Utah Water Education All Wet

Published March 1, 1998

A comprehensive water education curriculum that encouraged scientific thought in children has been replaced by a “Project Wet” curriculum filled with activities that attribute human characteristics to animals, plants, and inanimate objects. While the new approach is claimed to be “motivating” to children, researchers from Utah State University point out that such “erroneous ways of thinking” may “contribute to scientific illiteracy and even hostility toward science.”

“Unfortunately, the outcomes fall into the category of creating water molecule huggers out of our children, and they completely miss many of the scientific principles that are specified in the state elementary science core as being important for them to learn,” warn Drs.
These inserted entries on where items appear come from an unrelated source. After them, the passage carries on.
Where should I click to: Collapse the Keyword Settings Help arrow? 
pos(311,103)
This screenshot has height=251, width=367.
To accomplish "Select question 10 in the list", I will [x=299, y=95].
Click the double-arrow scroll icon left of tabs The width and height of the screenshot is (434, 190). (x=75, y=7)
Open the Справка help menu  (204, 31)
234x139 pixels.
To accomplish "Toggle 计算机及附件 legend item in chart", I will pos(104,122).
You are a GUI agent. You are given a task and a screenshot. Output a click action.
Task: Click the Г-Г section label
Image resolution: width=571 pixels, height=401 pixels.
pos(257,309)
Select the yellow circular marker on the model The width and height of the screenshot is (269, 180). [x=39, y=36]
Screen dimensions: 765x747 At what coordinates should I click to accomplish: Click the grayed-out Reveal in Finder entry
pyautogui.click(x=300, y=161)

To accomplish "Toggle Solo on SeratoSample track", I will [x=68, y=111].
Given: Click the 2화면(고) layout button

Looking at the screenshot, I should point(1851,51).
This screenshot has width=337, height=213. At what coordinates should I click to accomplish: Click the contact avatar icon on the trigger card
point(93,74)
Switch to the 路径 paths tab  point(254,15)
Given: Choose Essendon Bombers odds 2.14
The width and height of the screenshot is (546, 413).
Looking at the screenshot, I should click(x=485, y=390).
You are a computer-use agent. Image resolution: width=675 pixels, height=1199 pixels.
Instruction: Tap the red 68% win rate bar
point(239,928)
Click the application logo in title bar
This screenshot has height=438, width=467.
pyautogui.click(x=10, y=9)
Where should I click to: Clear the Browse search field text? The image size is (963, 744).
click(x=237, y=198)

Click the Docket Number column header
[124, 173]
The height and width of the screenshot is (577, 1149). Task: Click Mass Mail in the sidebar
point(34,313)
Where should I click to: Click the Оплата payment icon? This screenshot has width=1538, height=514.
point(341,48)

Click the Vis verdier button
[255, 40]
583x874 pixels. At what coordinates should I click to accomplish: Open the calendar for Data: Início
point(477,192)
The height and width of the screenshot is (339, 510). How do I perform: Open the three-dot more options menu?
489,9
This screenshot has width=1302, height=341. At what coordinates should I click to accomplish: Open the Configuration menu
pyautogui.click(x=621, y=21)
Donald R. Daugs and C. Earl Israelsen.

Although Project Wet is billed as “good science” and has been accepted as such by poorly informed teachers, its anthropomorphic approach encourages children to respond emotionally to situations that require scientific problem-solving.

In their position paper “Some Concerns Related to Water Education in Utah,” Daugs and Israelsen see a strong potential for long-term detrimental impact on the science education of Utah’s school children if use of the “Project Wet Curriculum and Activity Guide” is continued. Instead, they recommend a return to “The Comprehensive Water Education Book,” which is not only interesting to students but informative and scientifically correct.